All respondents stated that project financing was the main reason why long-term financing was sought. Long-term financing was also required to replace or upgrade high value plant and equipment. The majority of respondents highlighted that such assets are quite expensive and hence need specific finance.
Respondents claimed that they turn to banks to provide the required finance for projects. As expected, the two main facilities used are overdrafts and short to medium-term loans. Bank officials confirmed that construction companies tend to favour overdrafts, although banks are becoming more stringent and are moving away from providing revolving facilities in order to mitigate credit risk.
Two construction companies had bonds issued publicly through a group-related finance company. One bond issuer emphasised financing through bonds was mainly sought to fund specific projects and not to fund run of the mill operations. Another two construction companies stated that they would not opt for share issues mainly to preserve their family run business. This is symptomatic of most family run businesses in Malta and is perhaps not limited to the construction industry.
The role of banks in the Maltese construction industry
All CFOs emphasised the pivotal role that bank finance plays for their organisation. Respondents considered banks to be a very reliable source of finance and that it is relatively easy to obtain. Contrastingly, bank officers did not share this perception. All bank officers were categorical about their prudent approach when dealing with construction companies, particularly due to the lessons learnt from the financial crisis.
The property market in Malta is going through a period of sustained growth that has led to higher demand for financing solutions provided by banks. Bank officials stated that credit institutions have to be more cautious in times when the economy is thriving. In their view, the banks’ cautious approach in the aftermath of the financial crisis was displayed with all industries and not just the construction industry.
One of the problems pointed out by respondents is related to a credit concentration risk to the construction sector especially in terms of the collateral available to banks. Although this is certainly not to be overlooked, the local scenario cannot be compared to that elsewhere in Europe due to the specifities of the local property market – the value of land in Malta hardly moves downwards due to its scarcity.
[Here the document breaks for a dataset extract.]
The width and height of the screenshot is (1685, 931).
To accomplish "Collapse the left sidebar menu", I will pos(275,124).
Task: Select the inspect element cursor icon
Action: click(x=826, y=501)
Not to mention that increased regulatory pressures have obliged banks to set aside additional capital for credit concentation risk.
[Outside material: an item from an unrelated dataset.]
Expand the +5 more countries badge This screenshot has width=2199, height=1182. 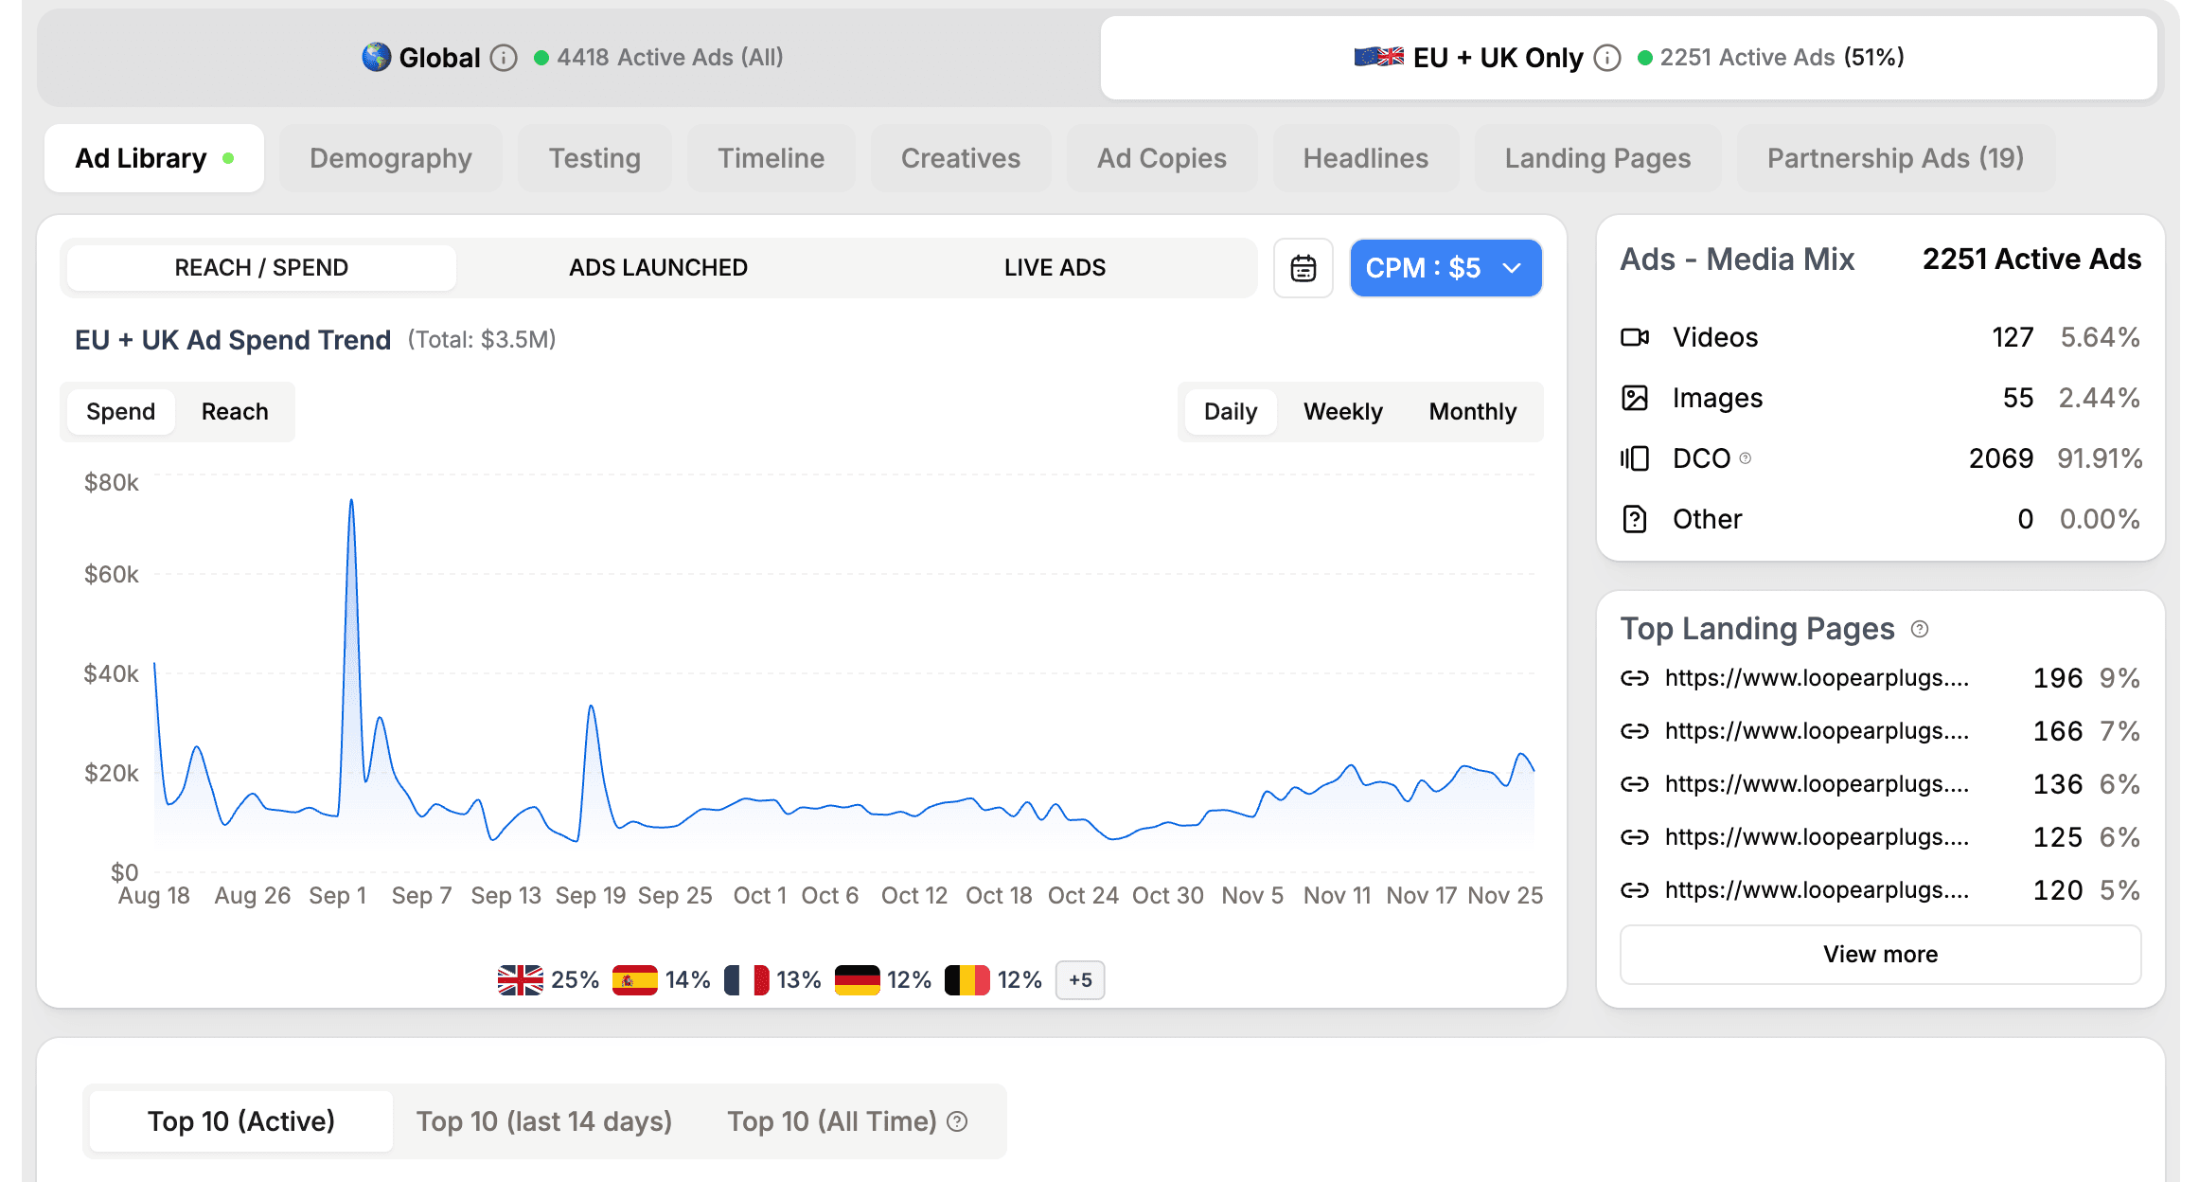(1080, 979)
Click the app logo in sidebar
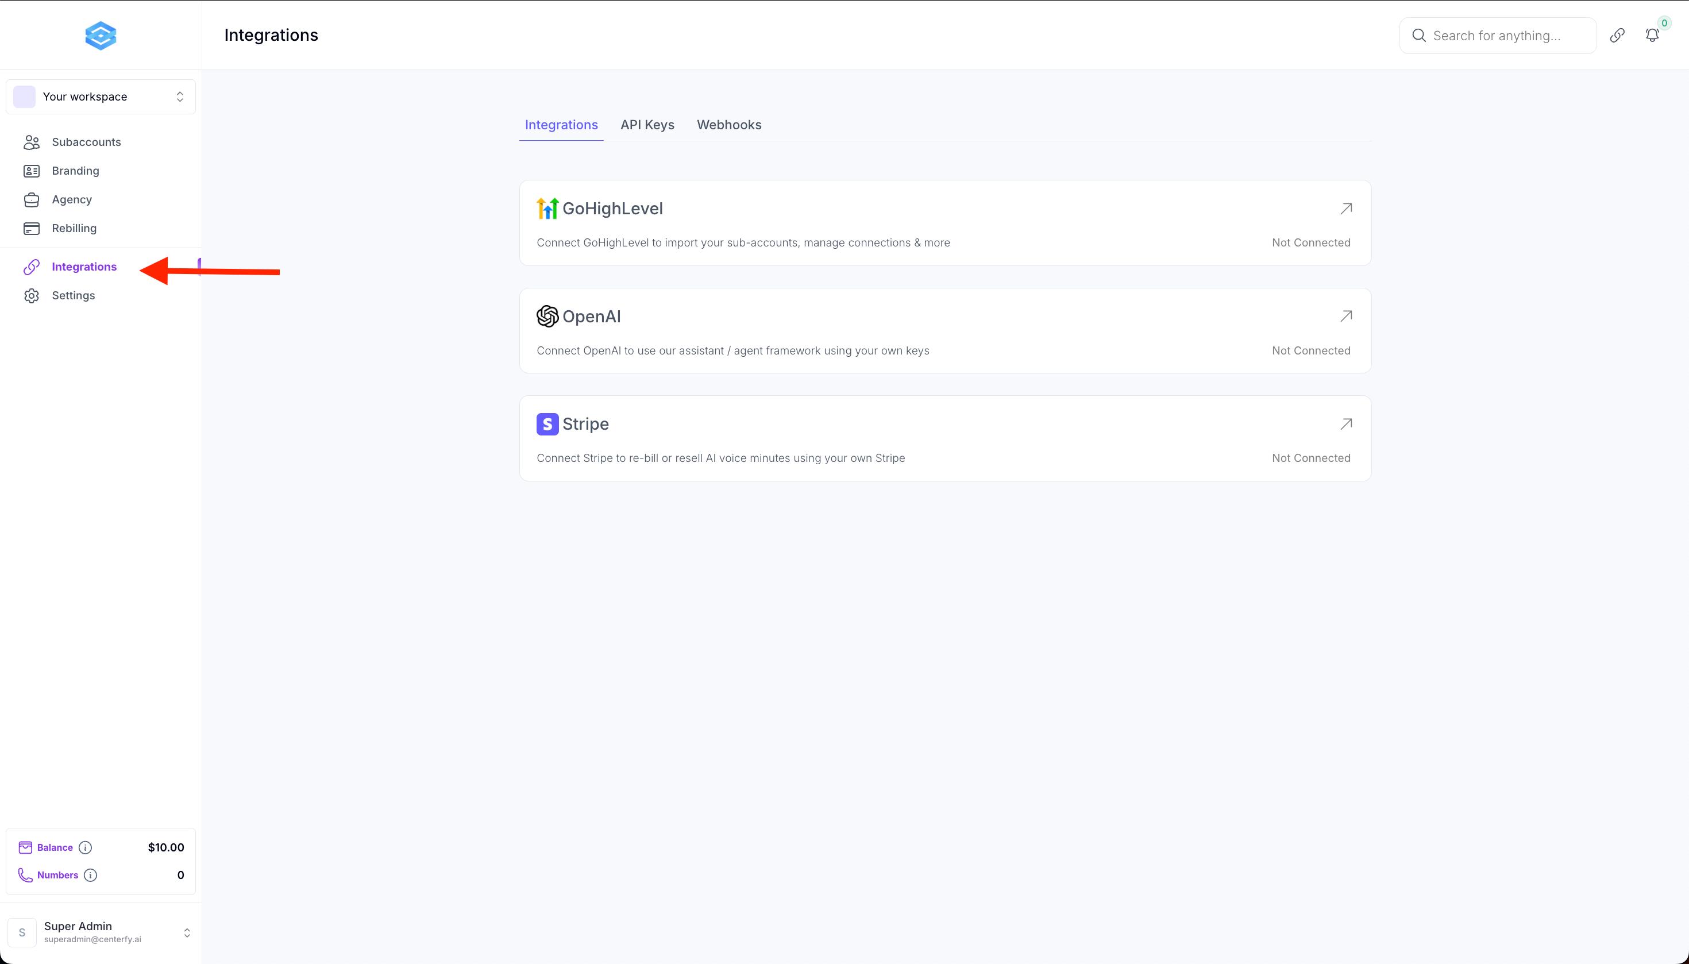 [x=101, y=36]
The problems highlighted by local bank officials are related to the modus operandi of construction companies. One glaring example was the fact that several construction companies do not file financial statements in time. The bank officials’ perception was that construction companies are not investing enough in terms of professional personnel. Bank officials also pointed out that companies, particularly in the construction industry, did not always present a well-thought, documented proposal to substantiate their application for credit. Bank officials have forcefully iterated that they “won’t be a bank for everyone, everywhere doing everything”.
The main source of finance for the selected construction companies is conventional bank finance. Bank overdrafts are predominantly used for mainstream operations whilst short and medium-term loans are used to finance specific projects. Notwithstanding the proliferation of bank finance in the selected companies, the use of bond issues has picked up especially for funding term-specific projects. The capital market may become a more viable and cheaper option over the medium term given the excess liquidity in the local scenario and the prolonged low interest rate environment.